Bioscience Reports ◽

10.1042/bsr20192727 ◽

2020 ◽

Vol 40 (1) ◽

Cited By ~ 2

Author(s):

Yun Huang ◽

Chen Liu ◽

Wu-Cha Zeng ◽

Guo-Yan Xu ◽

Jian-Min Wu ◽

...

Keyword(s):

Cell Cycle ◽

Cyclin D1 ◽

Inhibitory Effect ◽

Cycle Arrest ◽

Novel Drugs ◽

Epithelial Marker ◽

Hep3b Cells ◽

Induced Apoptosis

Abstract The overall survival rate of patients with hepatocellular carcinoma (HCC) has remained unchanged over the last several decades.

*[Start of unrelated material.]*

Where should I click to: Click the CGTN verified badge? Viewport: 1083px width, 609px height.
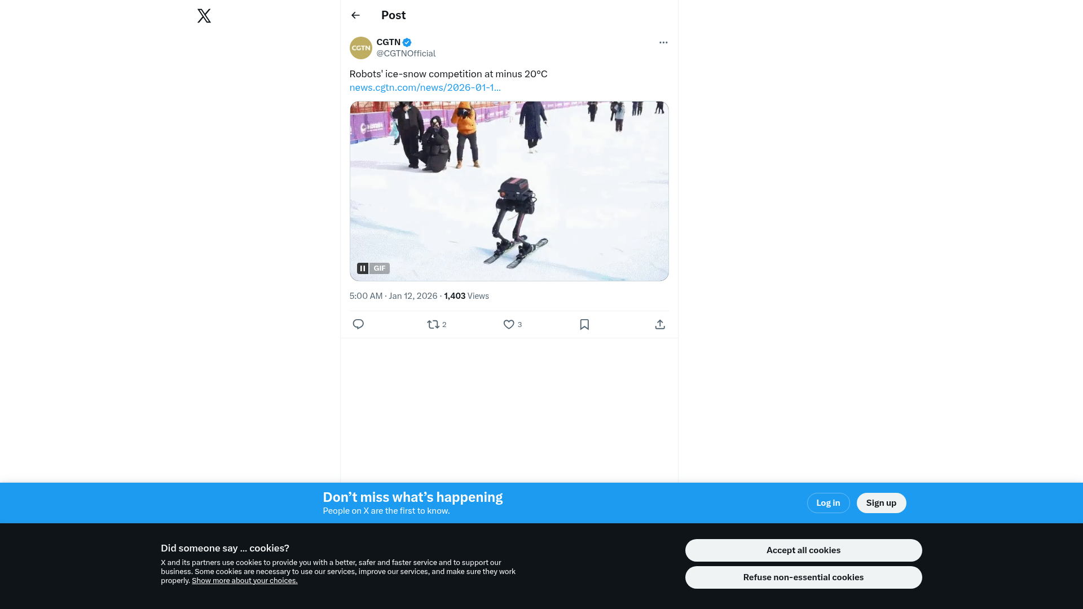pyautogui.click(x=407, y=42)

Therefore, novel drugs and therapies are required for HCC treatment. Isoliquiritigenin (ISL), a natural flavonoid predominantly isolated from the traditional Chinese medicine Glycyrrhizae Radix (Licorice), has a high anticancer potential and broad application value in various cancers. Here, we aimed to investigate the anticancer role of ISL in the HCC cell line Hep3B. Functional analysis revealed that ISL inhibited the proliferation of Hep3B cells by causing G1/S cell cycle arrest in vitro. Meanwhile, the inhibitory effect of ISL on proliferation was also observed in vivo. Further analysis revealed that ISL could suppress the migration and metastasis of Hep3B cells in vitro and in vivo. Mechanistic analysis revealed that ISL inhibited cyclin D1 and up-regulated the proteins P21, P27 that negatively regulate the cell cycle. Furthermore, ISL induced apoptosis while inhibiting cell cycle transition. In addition, phosphatidylinositol 3′-kinase/protein kinase B (PI3K/AKT) signal pathway was suppressed by ISL treatment, and the epithelial marker E-cadherin was up-regulated when the mesenchymal markers Vimentin and N-cadherin were down-regulated. In brief, our findings suggest that ISL could be a promising agent for preventing HCC tumorigenesis and metastasis.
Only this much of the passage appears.